Pionnier de l’image et du son. Ce n’est pas sur ces terrains-là que l’on attendait le prince Albert Ier (1848-1922). Mais, après tout, où doit-on vraiment attendre le prince souverain ? Diplomate, navigateur, explorateur, homme de science, il était tout cela à la fois. Le centenaire de sa disparition, honoré à Monaco en cette année 2022, à travers une pléthore d’événements et de manifestations, permet de se pencher sur la multitude d’œuvres initiées par Albert Ier, qualifié, en son temps, de « prince savant ». C’est ce que fait l’institut audiovisuel de Monaco, avec son exposition Cinémato !, ouverte librement au public jusqu’au 31 décembre 2022, dans son hall d’entrée (1), et qui présente une partie des œuvres et des appareils du souverain.

**DONNÉES FOURNIES**
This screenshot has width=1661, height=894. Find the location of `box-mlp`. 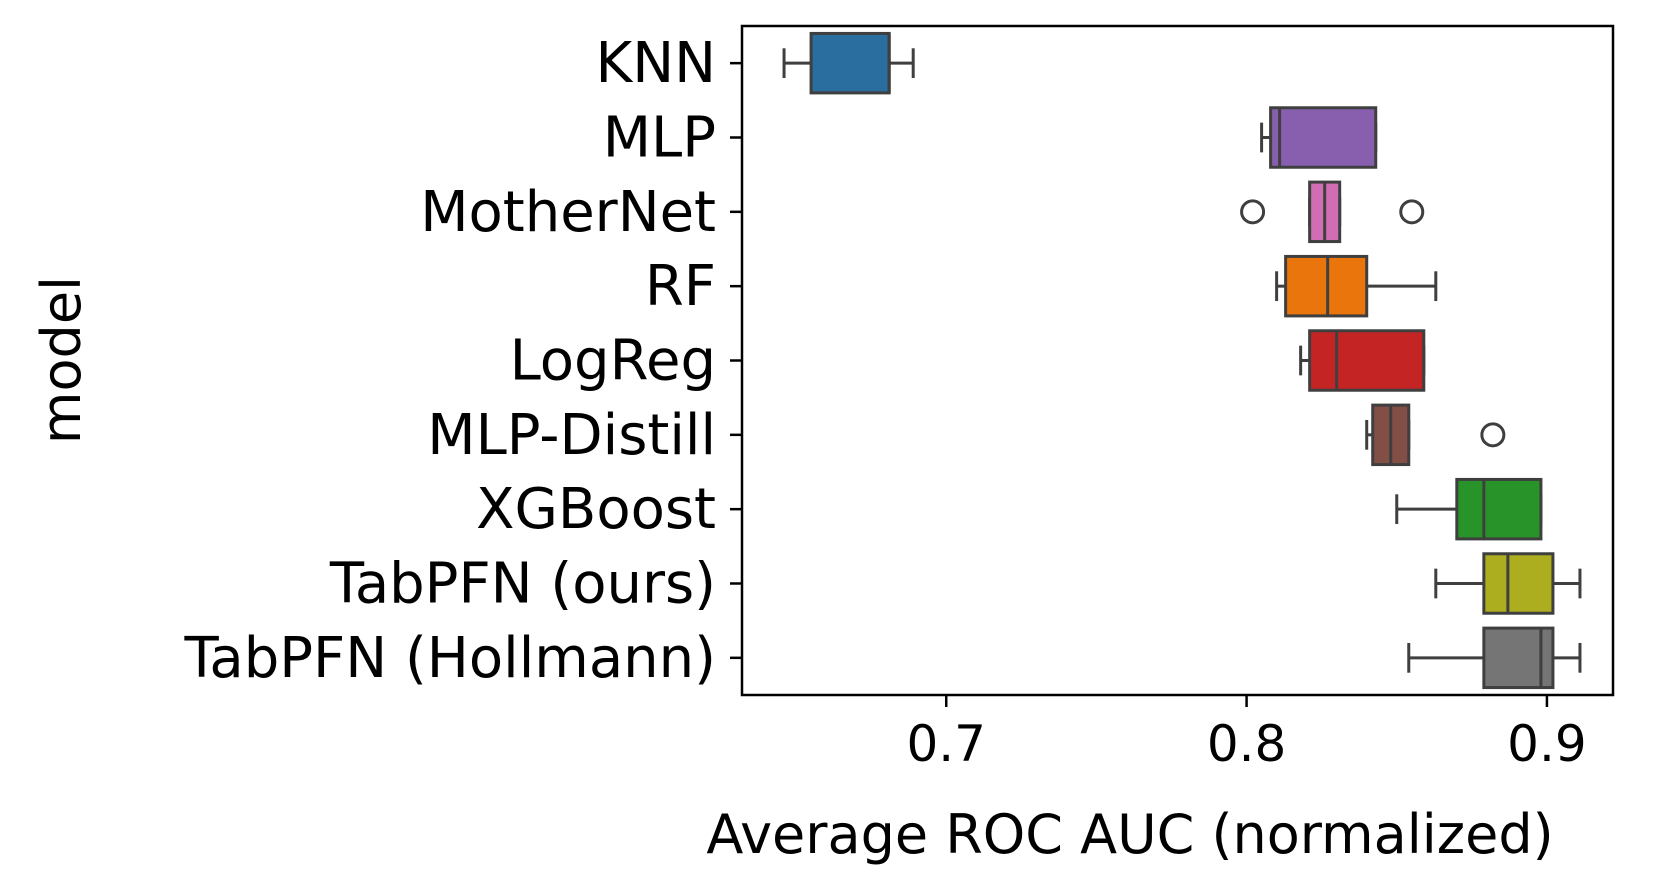

box-mlp is located at coordinates (1319, 138).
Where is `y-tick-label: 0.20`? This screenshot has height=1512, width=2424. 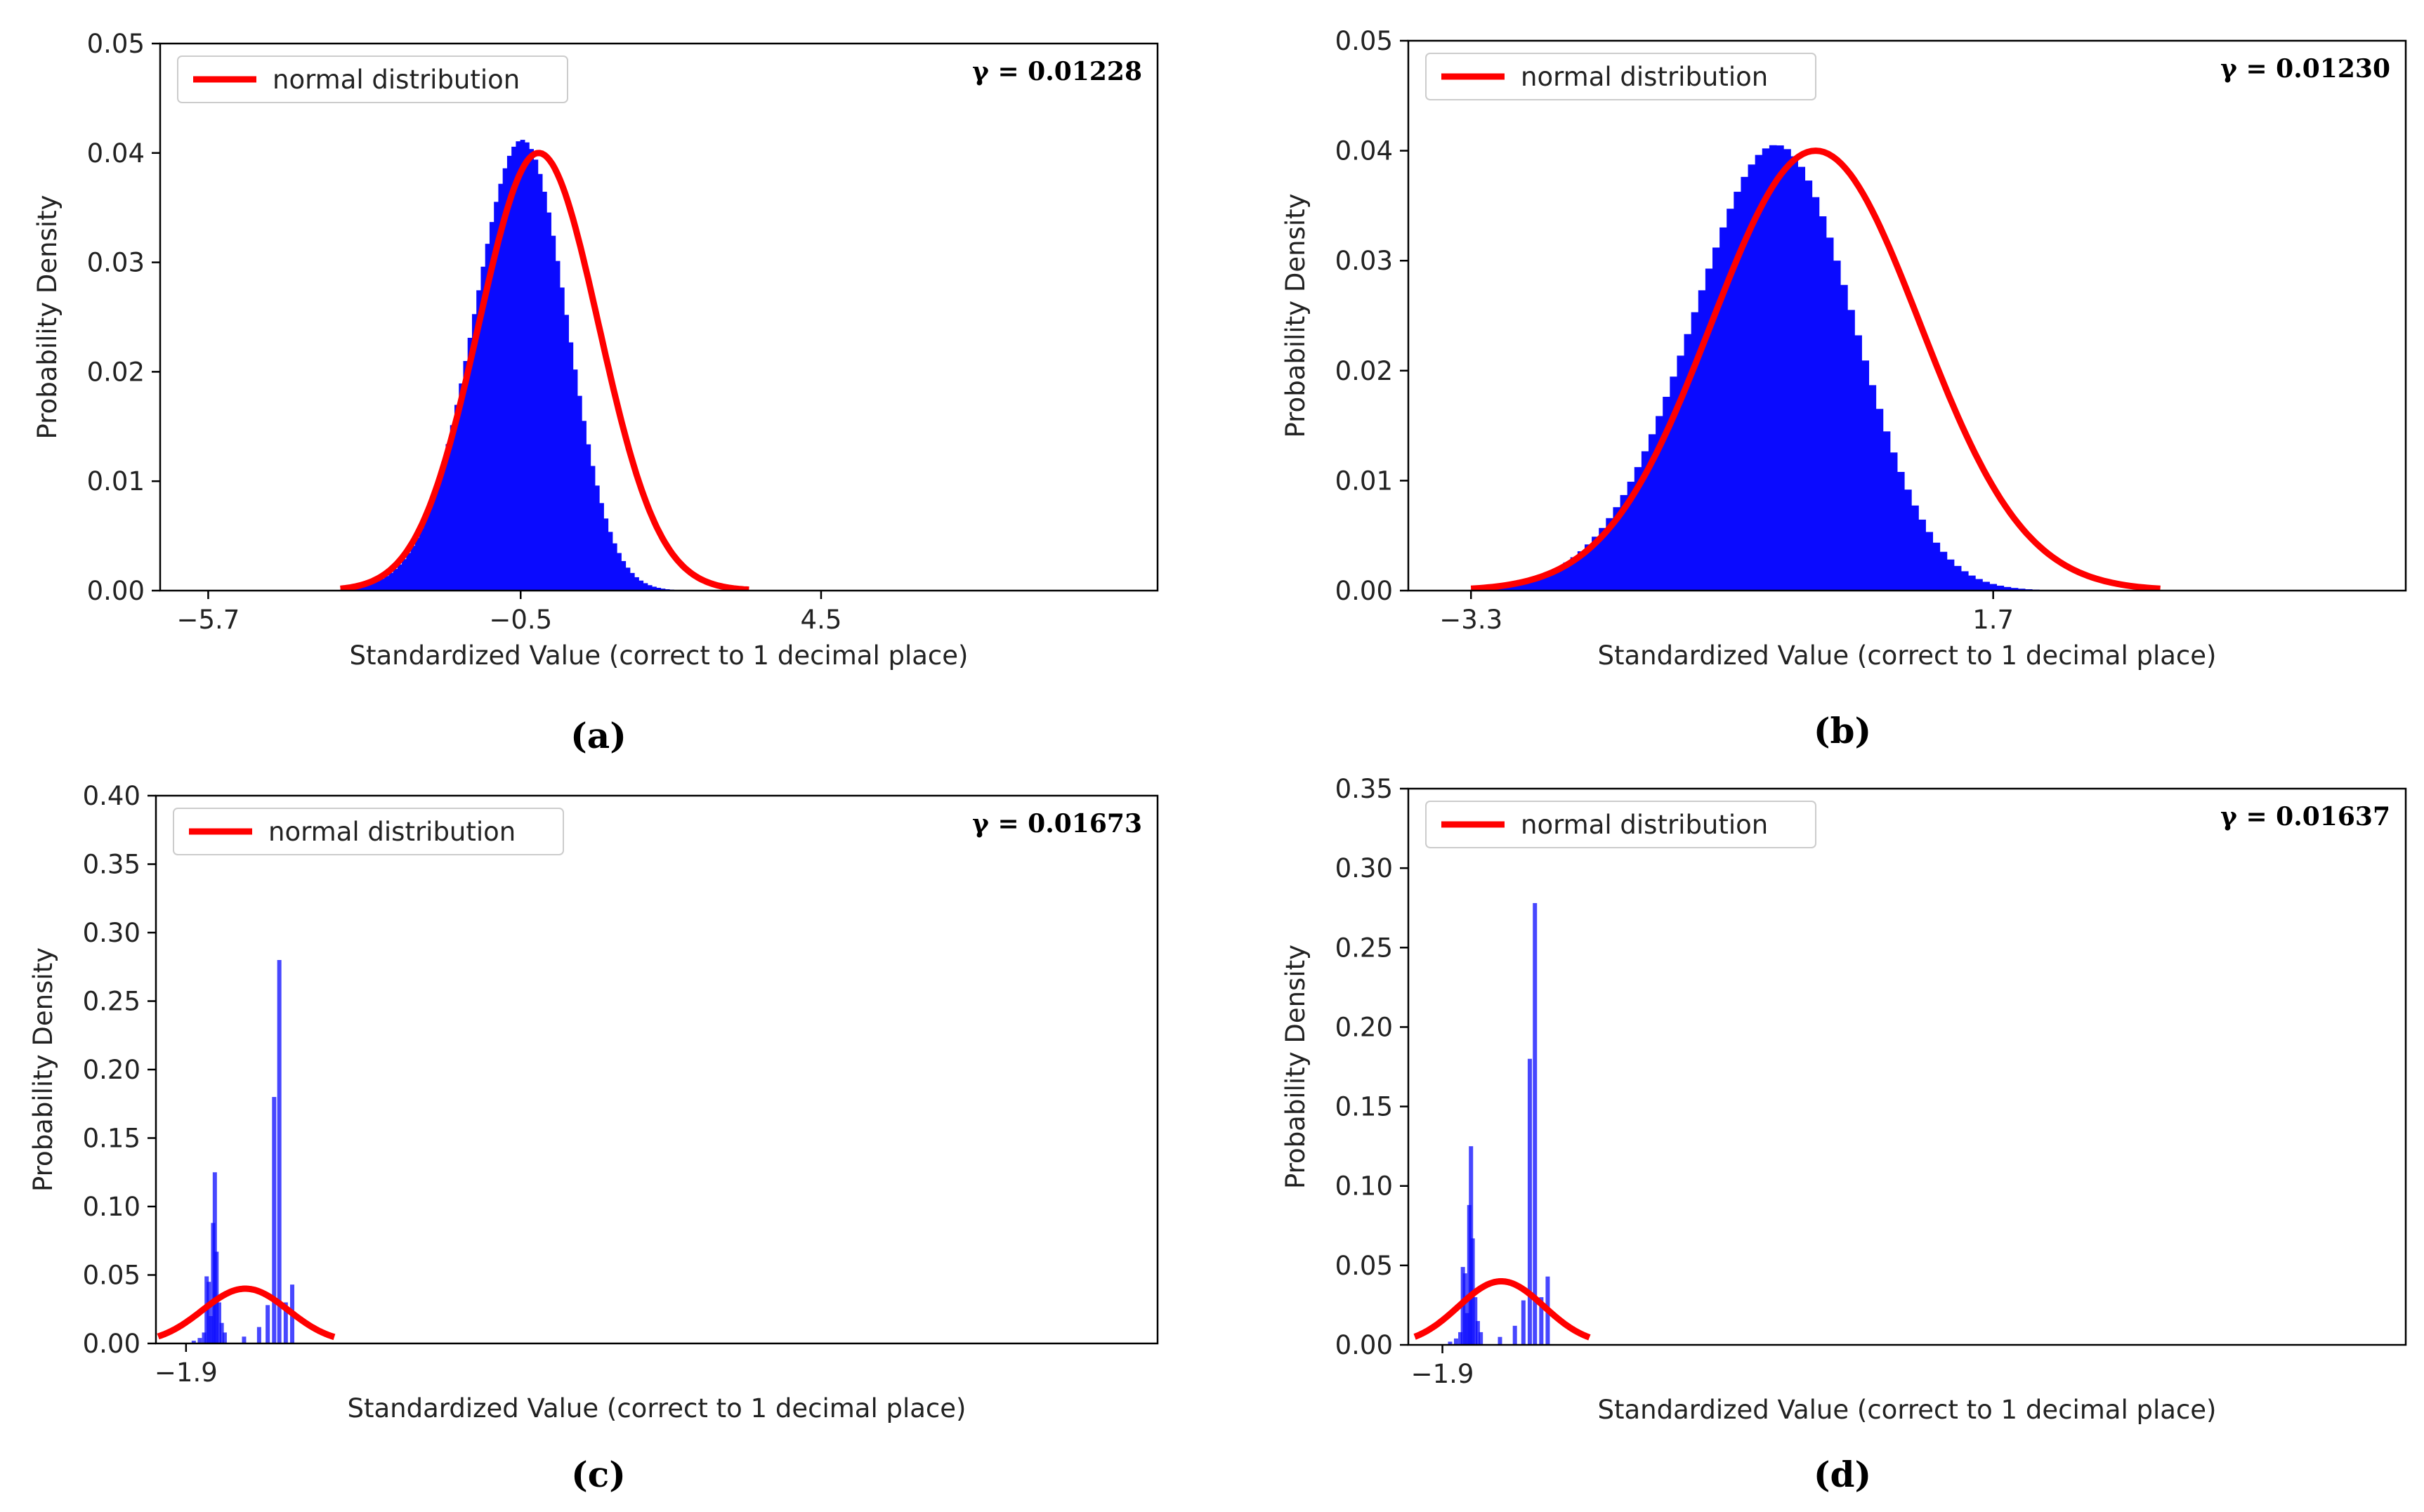 y-tick-label: 0.20 is located at coordinates (1364, 1027).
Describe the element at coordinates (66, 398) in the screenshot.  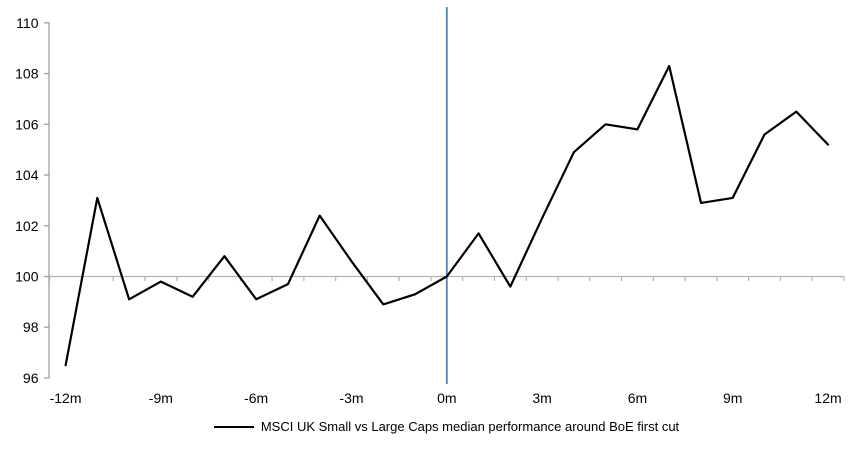
I see `x-tick-label: -12m` at that location.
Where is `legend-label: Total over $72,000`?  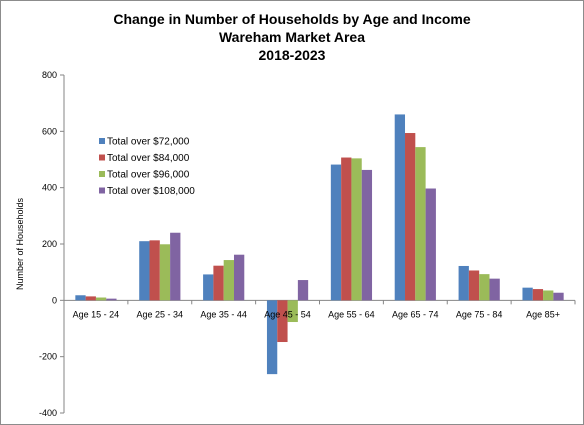
legend-label: Total over $72,000 is located at coordinates (148, 142).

**CONSIGNES**
(1) Reproduisez intégralement et à l'identique l'extrait sur le prince Albert Ier.
(2) Recopiez fidèlement les entrées, de la ligne contenant « Describe the element » jusqu'à la fin des entrées, bornes comprises, en omettant les images.

**RÉPONSES**
(1)
Pionnier de l’image et du son. Ce n’est pas sur ces terrains-là que l’on attendait le prince Albert Ier (1848-1922). Mais, après tout, où doit-on vraiment attendre le prince souverain ? Diplomate, navigateur, explorateur, homme de science, il était tout cela à la fois. Le centenaire de sa disparition, honoré à Monaco en cette année 2022, à travers une pléthore d’événements et de manifestations, permet de se pencher sur la multitude d’œuvres initiées par Albert Ier, qualifié, en son temps, de « prince savant ». C’est ce que fait l’institut audiovisuel de Monaco, avec son exposition Cinémato !, ouverte librement au public jusqu’au 31 décembre 2022, dans son hall d’entrée (1), et qui présente une partie des œuvres et des appareils du souverain.

(2)
Describe the element at coordinates (66, 398) in the screenshot.  
I see `x-tick-label: -12m` at that location.
Where is `legend-label: Total over $72,000`?  
legend-label: Total over $72,000 is located at coordinates (148, 142).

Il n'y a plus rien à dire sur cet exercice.